→ **Отрывок**:
:::

Делались неоднократные попытки привлечь к работе НКИД сотрудников бывшего министерства иностранных дел.

Утром 7 ноября Военно-революционный комитет назначил М. С. Урицкого временным комиссаром по приемке дел бывшего министерства иностранных дел.

В тот ж о день Урицкий вместе с комиссаром ВРК, бывшим корнетом Н. И. Покровским посетил министерство.

Накануне, во время штурма Зимнего отряд красногвардейцев с Васильевского острова занял министерство иностранных дел. Утром чиновники явились на службу, часовые пропустили их всех.

Урицкому показали, как пройти к Нератову, исполняющему обязанности министра. Тот принял представителя новой власти холодно, беседа не налаживалась. Урицкий сказал, что Советское правительство намерено подготовить к публикации секретные договоры и соглашения. Нератов категорически возражал. Он стал запугивать последствиями такого шага, говорил, что это может нанести непоправимый ущерб внешней политике России. Сотрудничать с новым правительством он отказался, высокомерно заявив, что не знает ни его целей, ни его программы. Тогда Урицкий собрал низших чинов министерства и попросил их оказать содействие, но не встретил и с их стороны готовности к сотрудничеству. В заключение предупредил, что явится в министерство еще раз. Нератов ответил:

— Присутствуйте, наблюдайте, а там видно будет…

Факт вежливого обращения комиссара ВРК чиновники расценили как беспомощность новой власти. Среди них укрепилось мнение, что надо сопротивляться всем попыткам использовать их на службе большевикам.

Сразу же после визита Урицкого все департаменты и отделы бывшего МИДа прекратили работу. Чиновники перестали выполнять даже самые неотложные дела. На их языке это называлось «забастовкой протеста против большевистской власти». Чиновники-дипломаты действовали и первых рядах петроградских саботажников. Буржуазные газеты публиковали восторженные выдумки пятачковых писак о «героическом» поведении русских дипломатов, которые-де в количестве шестисот человек швырнули в лицо большевиков прошение об отставке.

В этих условиях Военно-революционный комитет принял решение назначить члена Василеостровского райкома партии, революционера-профессионала И. А. Залкинда помощником наркома. Ему вменялось в обязанность положить конец саботажу чиновников, забрать секретные договоры и подготовить их к немедленной публикации. В помощь ему был придан интернационалист, приват-доцент Е. Д. Поливанов, который за два месяца до Октябрьского восстания был прикомандирован к азиатскому департаменту МИДа.

Во второй половине дня 15 ноября Залкинд появился в бывшем кабинете Сазонова и потребовал кого-нибудь из руководства бывшим министерством. К нему пожаловал председатель «Союза служащих» князь Урусов.

Князь не проявил особой храбрости. С трудом преодолевая страх, он зачитал петицию чиновников об отставке.

— Где Нератов? — спросил Залкинд, не обнаружив интереса к петиции.

:::

→ **Исходные данные**:
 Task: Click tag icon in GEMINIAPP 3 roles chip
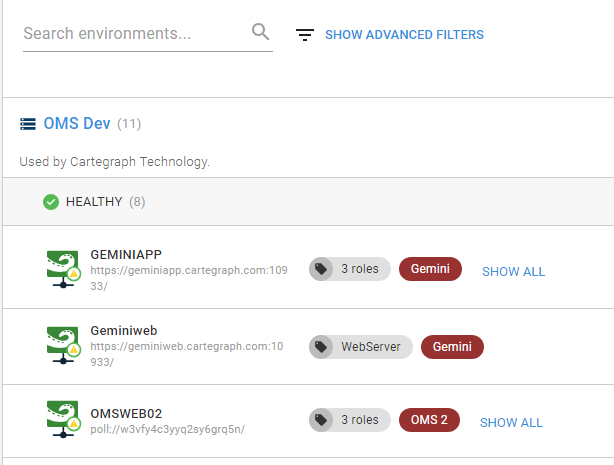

:::

→ **Задание**:
Ответьте по отрывку:
(а) Кого Военно-революционный комитет утром 7 ноября назначил временным комиссаром по приемке дел бывшего министерства иностранных дел?
(б) Кто был придан в помощь Залкинду?
(в) Кто пришел к Залкинду 15 ноября, когда тот потребовал кого-нибудь из руководства бывшим министерством?

→ **Ответ к заданию**:
(а) М. С. Урицкого.
(б) Интернационалист, приват-доцент Е. Д. Поливанов.
(в) Председатель «Союза служащих» князь Урусов.